Does Anyone Know – how to check for copyright

July 5, 2010

Some of you know me as Felt Sew Crafty as well as Glorious Hats. My passion for vintage, retro and even current sewing patterns has resulted in a large personal collection as well as a search and share hobby business. Recently I’ve been listing to sell a few of the sewing resource books that have helped me along the sewing vintage path. As I scanned this one to list, it occurred to me that this is one that really ought to be available to everyone and instead of listing it to sell would like to scan it and put it up either in my flickr album or on my blog (or maybe both).

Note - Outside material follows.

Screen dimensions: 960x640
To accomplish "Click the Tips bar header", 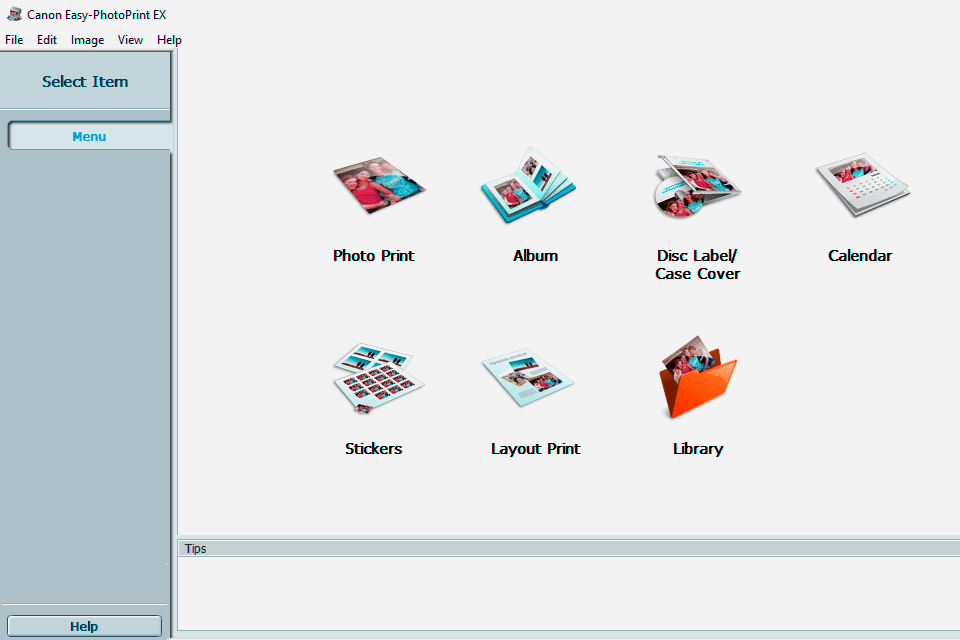I will [x=195, y=548].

Any ideas on how one checks if it is legally permissible to copy and post this book? The copyright date is 1936, 1939, published by The Singer MFG. Co. I’ll start by googleing Singer MFG Co. Thoughts to point me in the right direction will be very appreciated.


  1. To be safe, I usually only do PDF listings for items from companies that are now defunct, because the copyright laws are very sticky. If they have renewed their copyrights then they would have another 70 years of copyright on it, but they don't have to tell anyone so there's really no way to know.

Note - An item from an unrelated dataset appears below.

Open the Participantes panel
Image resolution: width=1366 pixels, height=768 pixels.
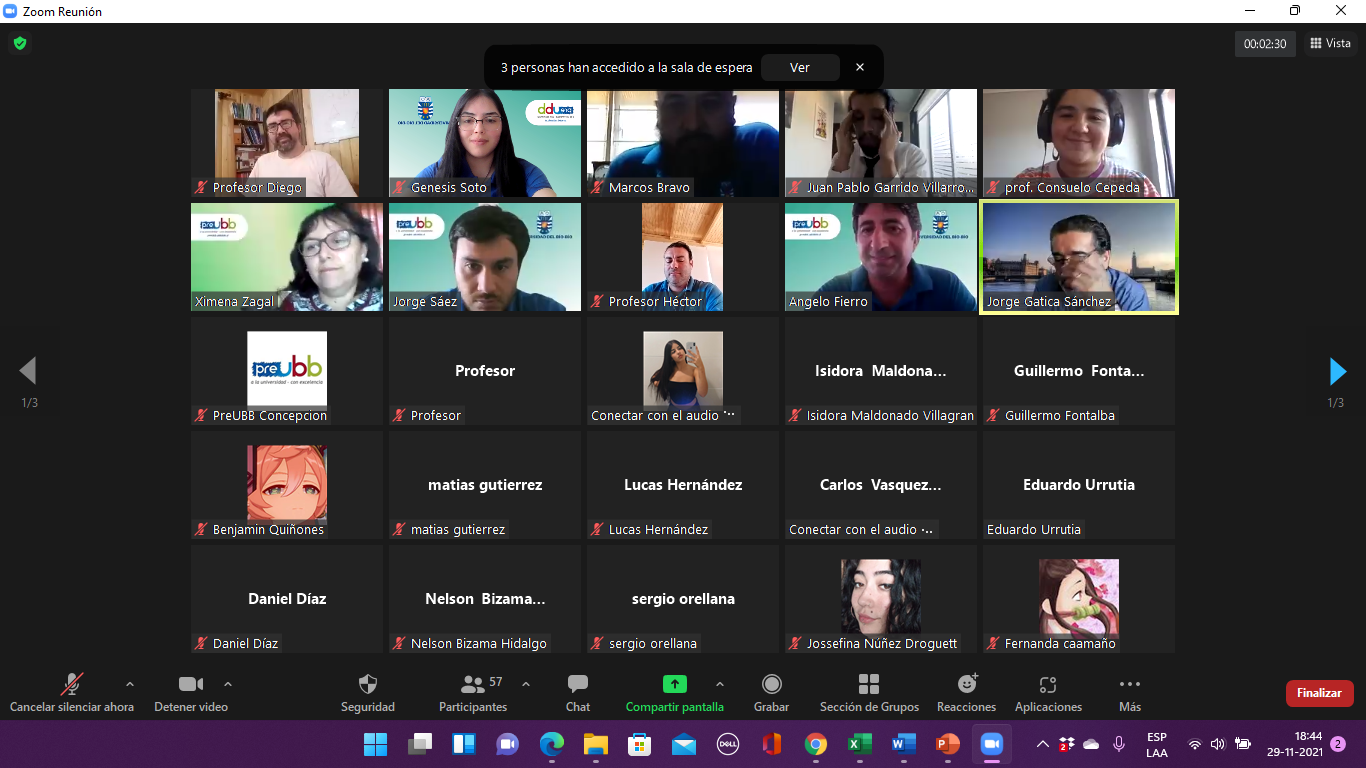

  2. The Library of Congress has jurisdiction over copyright: http://www.copyright.gov/

    A copyright does not have to be registered to be enforceable, and a PDF does not mean it's not infringement. If you have a question just call the Copyright Office, there is a "contact us" link at the bottom of the page in the link. Federal agencies are pretty good about answering questions from the public, I call them all the time at work.

  3. I don't know about copyright law, but I love how the woman on the cover is diligently sewing while wearing a blouse with floufy sleeves and a bow on her buttoned-up collar!

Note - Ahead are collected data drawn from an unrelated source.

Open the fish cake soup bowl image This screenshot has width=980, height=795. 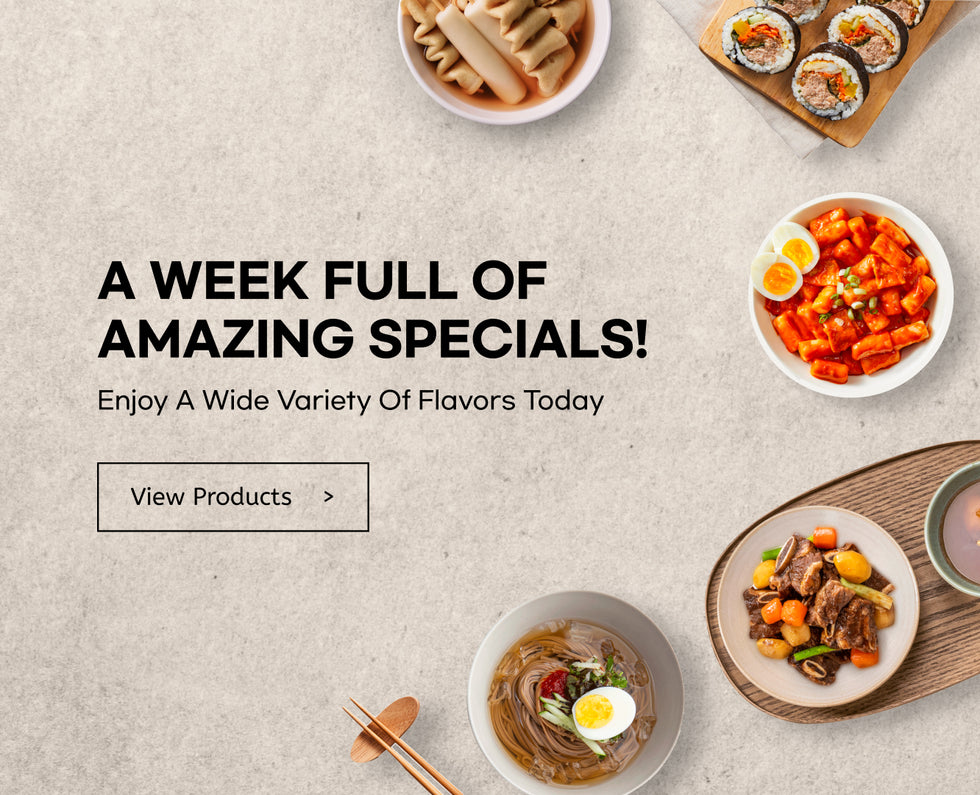tap(504, 58)
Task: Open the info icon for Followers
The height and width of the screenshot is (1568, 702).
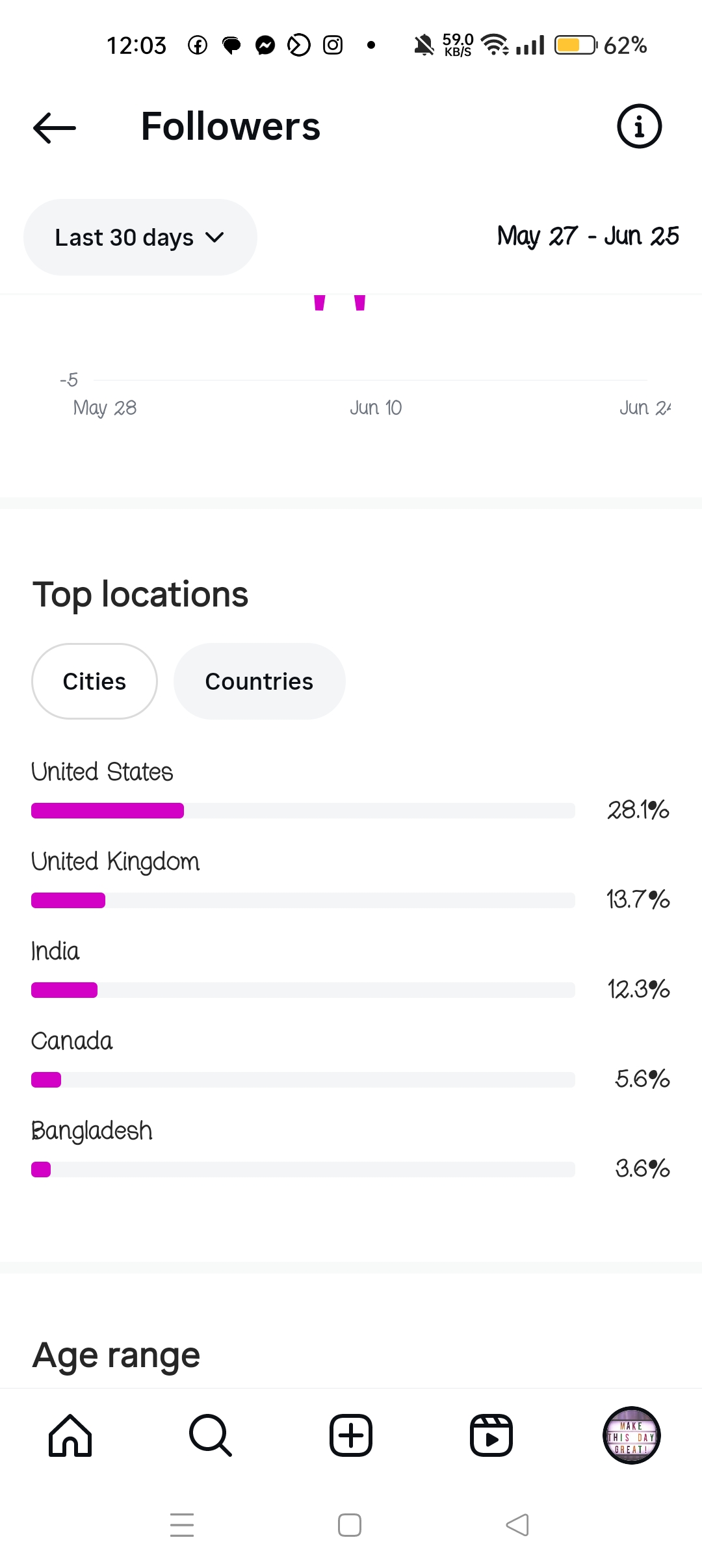Action: click(639, 126)
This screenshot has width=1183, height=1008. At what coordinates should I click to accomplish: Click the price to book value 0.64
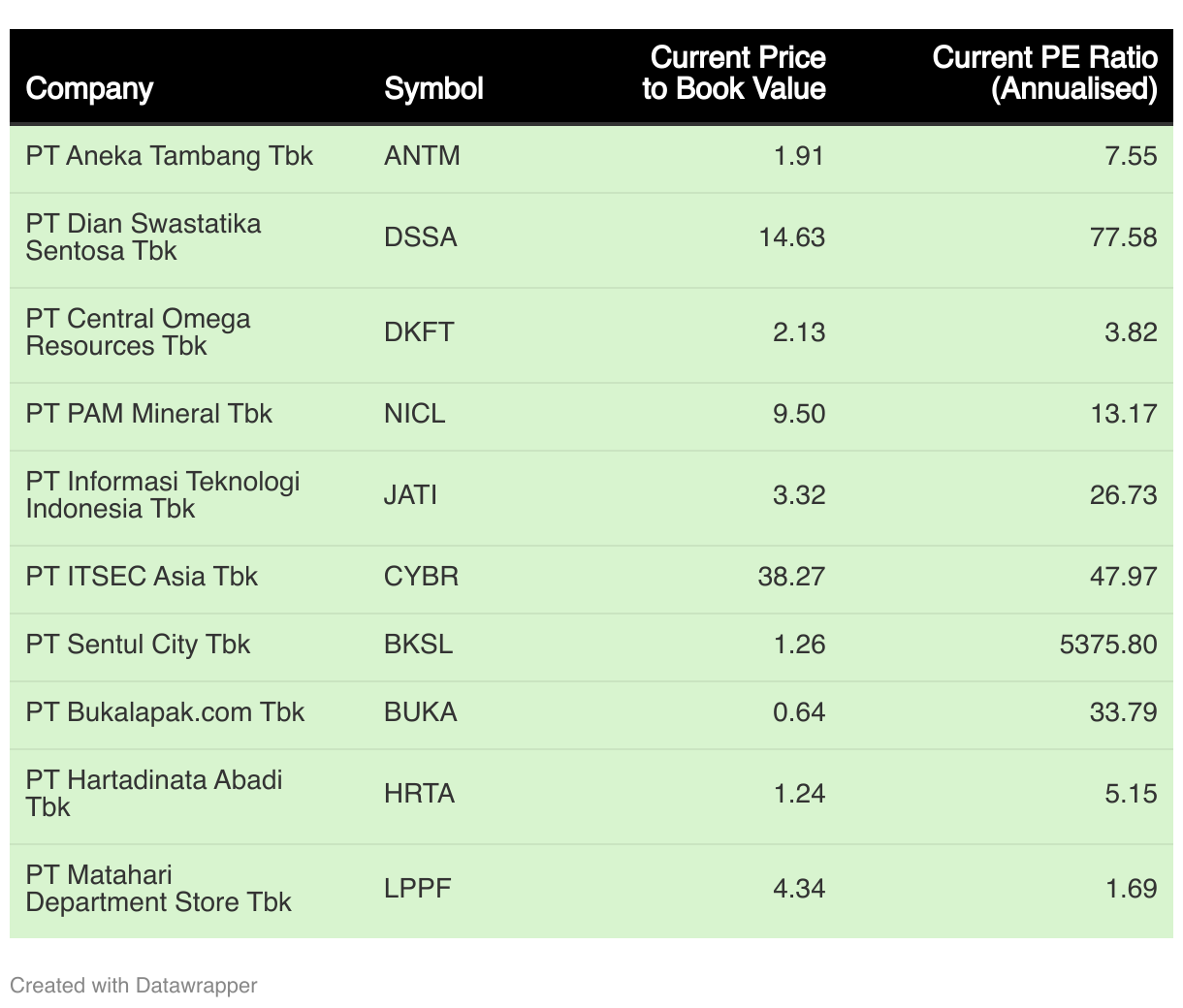point(799,712)
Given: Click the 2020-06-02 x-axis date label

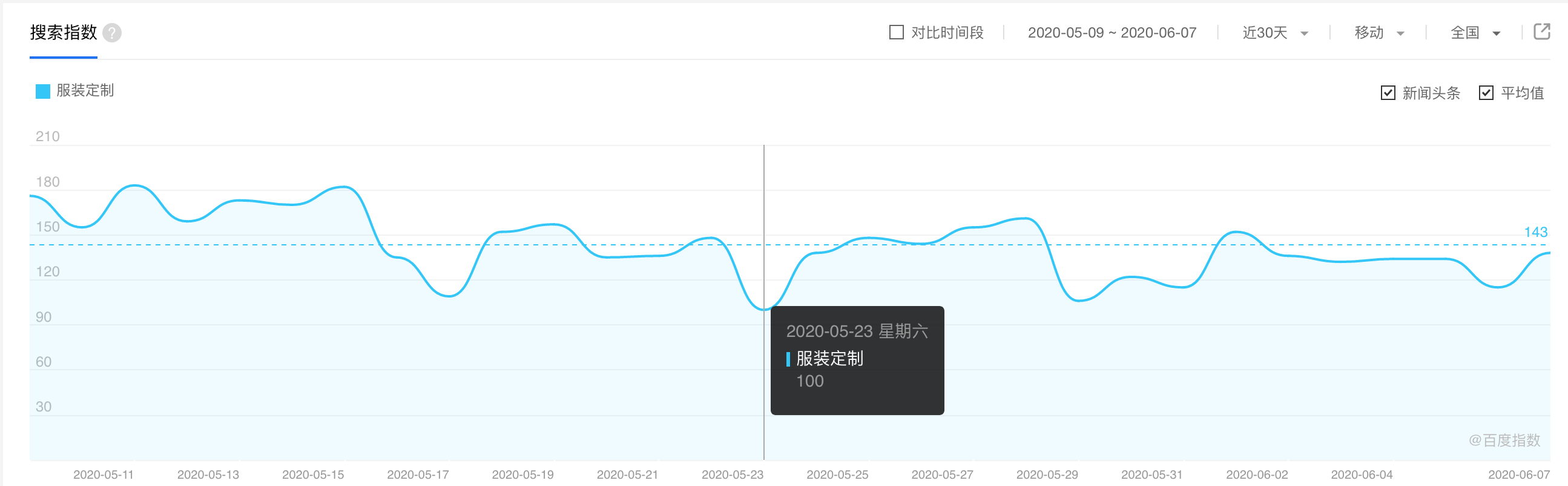Looking at the screenshot, I should [x=1257, y=474].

  4. Wow! you are all great. Thanks so much for quick responses. I did find a phone # for Singer Sewing Co — but alas just a taped message – yikes forgot today is likely a holiday so send email and will call again tomorrow.

    Heading over now to see if I can figure out the LOC now. Thanks Phyllis for the link.

    I've always stuck to selling originals as have been hesitant about selling PDFs as well as posting total book/pattern scans. But with reading Sew Retro and seeing the construction and period questions, thought it would be so helpful to so many to have this one available to all at no charge.

    So agree Karen, the illustration is very fun.

    Again, thank you all so much. I want to do this, but surely do not want to get in trouble.

  5. http://en.wikipedia.org/wiki/United_States_copyright_law#Duration_of_copyright

    Oh this one says the duration is longer than that other link I gave you. I believe this one, since it's what I heard before (the Mickey Mouse case). Anyway, it's still the same, normally it's still protected by copyright. I did find while reading that the US has a thing where you have to re-update your copyright every 28 years or you lose it, so if the company hasn't done that, you might by in luck, but for such a big company I wouldn't depend on it.

  6. http://www.copyright.gov/records/

    "Any work published or registered before January 1, 1964,
    must have been renewed by an application for registration
    in the 28th year following the original date of publication or
    registration to continue its term of protection for another
    28 years."

    So what you need to do is find the records for 1936 + 28 years, plus a year on either side to be safe, and see if the copyright was renewed. If it wasn't, you're OK. (IANAL, etc.)

    Not all of the pre-1978 records are online, but a lot are: http://onlinebooks.library.upenn.edu/cce/

  7. The year for no copyright – or public domain – is 1923. If it was published before 1923, you're safe and can do whatever you want with it (in America, that is). If it's after 1923, you can check to see if they renewed copyright or not … it gets a bit tricky.

  8. Thank you all so much. Unfortunately the book I hoped to scan and make available is still under copyright. So I contacted Singer and requested permission to make it freely available online. Permission was denied, so cannot put it up for you. Though I'll keep it as a resource to look up questions that might come up about 1930s to 1950s construction methods. Just won't scan and share. Singer did send a nice denial and answered very quickly. So appreciate that.